Corrections:
- L4 IPC speed has relatively little to do with the "direct lookup"
aspect of thread ids. Any indirect encoding will carry a cost, but in terms of the overall performance of IPC this cost is quite small.
While this is indeed also my believe, it unfortunately isn't that of the L4 team. If you look at their presentation their two main points are: "IPC needs to be infinitly fast". The problem is that they only look at direct costs of cycles spend on entering the kernel, doing IPC and exiting tthe kernel. They also look at indirect costs of TLB and cache misses caused by IPC, but strangely enough won't look at the cost of checking access rights (probalby because access checks are no longer part of the microkernel, but of operating system policy). If you want to convince them, you have to make sure they eiter count those costs also OR make sure they believe the added IPC costs of capabilities are indeed neglectable. As far as I could reason these added (compared to the thread-id methode) costs would be:
- One extra register spilled on the receiver side (to store the server defined word) - One extra memory access (to convert the capability into the server thread id) [VTO] - One extra memory access (to load the server defined word) - One or more extra memory accesses (to locate the server defined word and server thread id in the Thread Object Space) [VTO]

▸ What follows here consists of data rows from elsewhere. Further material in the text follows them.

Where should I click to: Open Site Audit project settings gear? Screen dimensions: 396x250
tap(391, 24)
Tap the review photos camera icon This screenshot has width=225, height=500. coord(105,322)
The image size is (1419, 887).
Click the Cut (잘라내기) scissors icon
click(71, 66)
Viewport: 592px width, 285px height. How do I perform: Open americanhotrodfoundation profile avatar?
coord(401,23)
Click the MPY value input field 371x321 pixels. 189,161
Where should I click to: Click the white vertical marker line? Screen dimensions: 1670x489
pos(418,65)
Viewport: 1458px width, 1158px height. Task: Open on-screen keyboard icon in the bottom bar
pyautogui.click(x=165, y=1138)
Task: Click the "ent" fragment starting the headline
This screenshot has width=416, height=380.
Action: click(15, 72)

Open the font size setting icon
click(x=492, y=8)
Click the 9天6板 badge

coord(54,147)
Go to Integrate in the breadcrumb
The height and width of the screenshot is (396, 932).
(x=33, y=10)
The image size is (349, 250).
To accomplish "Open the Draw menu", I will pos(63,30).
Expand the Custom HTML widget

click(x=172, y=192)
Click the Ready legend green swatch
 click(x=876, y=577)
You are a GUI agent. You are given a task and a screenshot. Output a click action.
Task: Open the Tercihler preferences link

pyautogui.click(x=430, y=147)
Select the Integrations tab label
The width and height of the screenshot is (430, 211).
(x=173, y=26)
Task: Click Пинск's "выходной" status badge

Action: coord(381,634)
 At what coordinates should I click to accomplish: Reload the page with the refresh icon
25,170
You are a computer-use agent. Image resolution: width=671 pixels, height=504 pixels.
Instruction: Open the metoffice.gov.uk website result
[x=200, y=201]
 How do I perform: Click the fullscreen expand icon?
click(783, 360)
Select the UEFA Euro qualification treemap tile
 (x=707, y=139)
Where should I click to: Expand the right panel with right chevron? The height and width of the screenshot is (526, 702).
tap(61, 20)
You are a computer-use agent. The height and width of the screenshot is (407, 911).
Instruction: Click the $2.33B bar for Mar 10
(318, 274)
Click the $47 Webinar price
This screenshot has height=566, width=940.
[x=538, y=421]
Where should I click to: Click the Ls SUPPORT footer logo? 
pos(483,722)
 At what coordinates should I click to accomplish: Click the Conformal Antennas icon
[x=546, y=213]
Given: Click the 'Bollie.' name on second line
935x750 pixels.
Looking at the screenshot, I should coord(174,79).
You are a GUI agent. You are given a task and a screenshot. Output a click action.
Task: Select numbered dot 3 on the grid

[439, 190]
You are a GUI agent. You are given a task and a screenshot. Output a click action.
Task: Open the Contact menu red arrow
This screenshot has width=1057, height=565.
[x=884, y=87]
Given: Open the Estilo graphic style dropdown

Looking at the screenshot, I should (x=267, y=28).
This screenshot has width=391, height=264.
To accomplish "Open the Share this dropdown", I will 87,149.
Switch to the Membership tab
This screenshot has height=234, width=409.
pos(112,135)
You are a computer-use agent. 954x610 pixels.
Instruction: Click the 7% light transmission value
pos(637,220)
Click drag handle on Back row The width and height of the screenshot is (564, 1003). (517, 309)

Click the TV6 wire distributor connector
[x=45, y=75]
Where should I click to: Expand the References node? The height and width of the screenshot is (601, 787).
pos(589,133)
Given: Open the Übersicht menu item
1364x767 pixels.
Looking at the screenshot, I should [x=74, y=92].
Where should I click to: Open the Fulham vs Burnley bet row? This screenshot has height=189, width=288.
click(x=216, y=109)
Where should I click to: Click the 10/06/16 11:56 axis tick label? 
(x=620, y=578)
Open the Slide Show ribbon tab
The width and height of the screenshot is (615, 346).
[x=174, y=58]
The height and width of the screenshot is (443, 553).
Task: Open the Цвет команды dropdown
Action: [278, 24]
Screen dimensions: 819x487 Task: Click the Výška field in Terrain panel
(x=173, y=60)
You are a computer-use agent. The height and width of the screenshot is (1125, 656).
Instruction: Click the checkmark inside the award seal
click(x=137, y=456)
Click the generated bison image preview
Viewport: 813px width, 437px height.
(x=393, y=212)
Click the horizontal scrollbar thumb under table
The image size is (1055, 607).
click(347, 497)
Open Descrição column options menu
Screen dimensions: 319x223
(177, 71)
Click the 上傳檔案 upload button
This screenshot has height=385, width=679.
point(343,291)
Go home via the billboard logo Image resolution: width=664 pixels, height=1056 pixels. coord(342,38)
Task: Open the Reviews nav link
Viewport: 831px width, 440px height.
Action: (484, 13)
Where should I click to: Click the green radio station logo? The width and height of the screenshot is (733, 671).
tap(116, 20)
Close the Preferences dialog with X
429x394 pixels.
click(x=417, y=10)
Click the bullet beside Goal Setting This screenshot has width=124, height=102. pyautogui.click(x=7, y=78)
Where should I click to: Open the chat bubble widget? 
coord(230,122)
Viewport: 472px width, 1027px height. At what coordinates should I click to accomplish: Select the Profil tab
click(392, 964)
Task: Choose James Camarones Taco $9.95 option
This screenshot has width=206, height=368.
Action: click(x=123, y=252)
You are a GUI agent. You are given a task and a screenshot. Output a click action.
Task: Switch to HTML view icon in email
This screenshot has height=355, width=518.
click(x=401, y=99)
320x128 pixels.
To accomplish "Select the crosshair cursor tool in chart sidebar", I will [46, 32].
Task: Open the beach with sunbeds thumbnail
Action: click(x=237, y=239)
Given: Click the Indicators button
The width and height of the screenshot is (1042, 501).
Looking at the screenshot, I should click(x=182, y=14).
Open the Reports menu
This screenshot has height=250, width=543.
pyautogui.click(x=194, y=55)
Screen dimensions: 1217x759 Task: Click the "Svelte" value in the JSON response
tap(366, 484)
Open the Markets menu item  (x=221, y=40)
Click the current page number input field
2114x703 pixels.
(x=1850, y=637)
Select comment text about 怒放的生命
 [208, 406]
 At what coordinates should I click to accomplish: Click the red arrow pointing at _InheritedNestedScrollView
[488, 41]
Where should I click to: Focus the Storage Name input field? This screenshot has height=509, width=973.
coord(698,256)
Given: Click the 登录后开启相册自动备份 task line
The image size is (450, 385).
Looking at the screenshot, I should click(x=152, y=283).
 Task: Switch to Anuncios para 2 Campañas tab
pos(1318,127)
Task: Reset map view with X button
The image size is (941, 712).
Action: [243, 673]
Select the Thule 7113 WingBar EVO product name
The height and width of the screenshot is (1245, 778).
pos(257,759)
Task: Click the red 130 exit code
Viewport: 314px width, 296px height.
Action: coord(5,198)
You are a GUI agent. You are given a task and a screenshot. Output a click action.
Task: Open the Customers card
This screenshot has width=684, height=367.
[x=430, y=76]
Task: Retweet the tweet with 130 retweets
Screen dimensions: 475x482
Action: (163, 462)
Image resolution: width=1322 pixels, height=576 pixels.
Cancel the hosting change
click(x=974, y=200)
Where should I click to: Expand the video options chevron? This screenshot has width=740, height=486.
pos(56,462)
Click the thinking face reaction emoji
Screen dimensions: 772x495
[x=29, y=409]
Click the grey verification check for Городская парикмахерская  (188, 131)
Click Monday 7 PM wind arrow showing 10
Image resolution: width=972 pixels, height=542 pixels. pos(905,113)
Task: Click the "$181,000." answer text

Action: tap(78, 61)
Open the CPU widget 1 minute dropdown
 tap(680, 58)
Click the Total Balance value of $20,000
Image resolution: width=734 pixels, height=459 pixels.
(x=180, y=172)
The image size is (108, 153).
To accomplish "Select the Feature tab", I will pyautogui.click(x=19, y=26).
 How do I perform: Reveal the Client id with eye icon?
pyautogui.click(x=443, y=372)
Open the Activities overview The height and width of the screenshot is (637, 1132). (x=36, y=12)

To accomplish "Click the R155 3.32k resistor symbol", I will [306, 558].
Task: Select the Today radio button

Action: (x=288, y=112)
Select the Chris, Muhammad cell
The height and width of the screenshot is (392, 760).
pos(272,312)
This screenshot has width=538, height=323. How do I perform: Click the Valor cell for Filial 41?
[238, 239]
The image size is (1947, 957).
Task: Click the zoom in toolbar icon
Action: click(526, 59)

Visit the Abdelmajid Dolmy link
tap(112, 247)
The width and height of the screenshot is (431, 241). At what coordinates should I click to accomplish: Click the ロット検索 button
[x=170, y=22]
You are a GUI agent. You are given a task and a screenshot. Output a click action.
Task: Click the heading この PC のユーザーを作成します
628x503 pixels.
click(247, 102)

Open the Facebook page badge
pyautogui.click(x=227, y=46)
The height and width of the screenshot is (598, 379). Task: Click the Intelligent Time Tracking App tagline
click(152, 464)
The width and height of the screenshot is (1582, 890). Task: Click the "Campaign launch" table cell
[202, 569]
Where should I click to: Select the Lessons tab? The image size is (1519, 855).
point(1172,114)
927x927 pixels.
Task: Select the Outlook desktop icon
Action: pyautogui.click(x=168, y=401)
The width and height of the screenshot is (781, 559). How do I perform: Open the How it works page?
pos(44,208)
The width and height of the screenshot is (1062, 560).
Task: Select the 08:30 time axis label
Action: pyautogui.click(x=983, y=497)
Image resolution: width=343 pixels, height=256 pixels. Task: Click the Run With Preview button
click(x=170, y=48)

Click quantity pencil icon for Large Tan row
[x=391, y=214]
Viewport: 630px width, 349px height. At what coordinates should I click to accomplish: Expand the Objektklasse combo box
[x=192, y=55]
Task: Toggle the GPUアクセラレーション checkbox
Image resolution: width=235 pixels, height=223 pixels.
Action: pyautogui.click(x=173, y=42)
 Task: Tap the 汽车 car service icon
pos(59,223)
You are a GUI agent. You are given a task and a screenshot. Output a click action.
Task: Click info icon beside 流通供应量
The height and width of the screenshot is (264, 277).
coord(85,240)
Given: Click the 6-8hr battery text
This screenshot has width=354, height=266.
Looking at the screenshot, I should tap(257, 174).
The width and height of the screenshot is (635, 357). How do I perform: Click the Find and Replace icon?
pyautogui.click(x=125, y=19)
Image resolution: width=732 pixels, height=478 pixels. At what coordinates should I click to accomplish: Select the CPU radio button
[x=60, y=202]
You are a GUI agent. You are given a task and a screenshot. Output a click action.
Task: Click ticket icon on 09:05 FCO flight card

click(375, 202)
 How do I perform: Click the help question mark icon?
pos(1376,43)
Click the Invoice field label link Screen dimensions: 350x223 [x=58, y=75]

This goes in against their believe that "A computers get faster memory acess get relativly slower, therefore memory access should be avoided during IPC". I believe only 2 memory accesses are needed on RISC machines with large register sets, so the 3+ extra accesses are quit a burden (through the L4 developer's eyes). However they are considering Virtual Thread Objects and compared to that only 1 extra memory access is required (this isn't a lost comparing against the 4+ that already need to be done), because the steps marked with [VTO] needs to bee done in that model also.
b) For some types of systems (capability systems), disclosure of the sender id is an absolute violation of design requirements, so any microkernel that relies exclusively on server-side security checks based on sender-id is not a universal microkernel.
I never realised this, and I still don't see why this a design requirement, but if there is one this would again be a major argument in favor of capabilities. Could you give me an example of when not reveiling sender-id is useful?
Hybrid: Sender can only invoke a thread descriptor that is mapped in their thread descriptor space (thread space) Server makes decisions based on either (a) a field that is encoded within the descriptor, or (b) the sender-id.
** Sender-id is software controlled by the thread manager, and can be set to zero for all threads to simulate capability behavior.
Could you explain a bit more about this thread manager. It seems to solve a problem in which the sender id does needs to be know. For example if a thread tries to write to a file, which it hasn't got write access for, it may be a system requirement that this is logged into the security log. Now you also want to log which thread actualy made the violation. If the sender-id isn't reveiled to the file server it can only log the thread-id (no not thread-id, something else but what?) to which it originally mapped the capability. Maybe if a thread manager is used the true sender-id can be logged withour reveiling it so the file server itself?
- The server defined word will probably be used to store a pointer to
some
client specific data structure containing important information that
needs
to be access often. You might say, yeah well mbut you can calculate this address from the sender ID, but this no longer works when clients start
to
grant and map server objects/capabilites to eachother, because the
server
doesn't know about these actions, unless some complex, slow protocol is
used
to update the serves information.
This is a possible usage. In our experience, the more common behavior is to have a pointer to some data structure that describes a server implemented object (i.e. has nothing to do with any particular client), and reuse the low bits for permissions. For example, the pointer might point to a file metadata structure, and the low bits might indicate read and write permissions.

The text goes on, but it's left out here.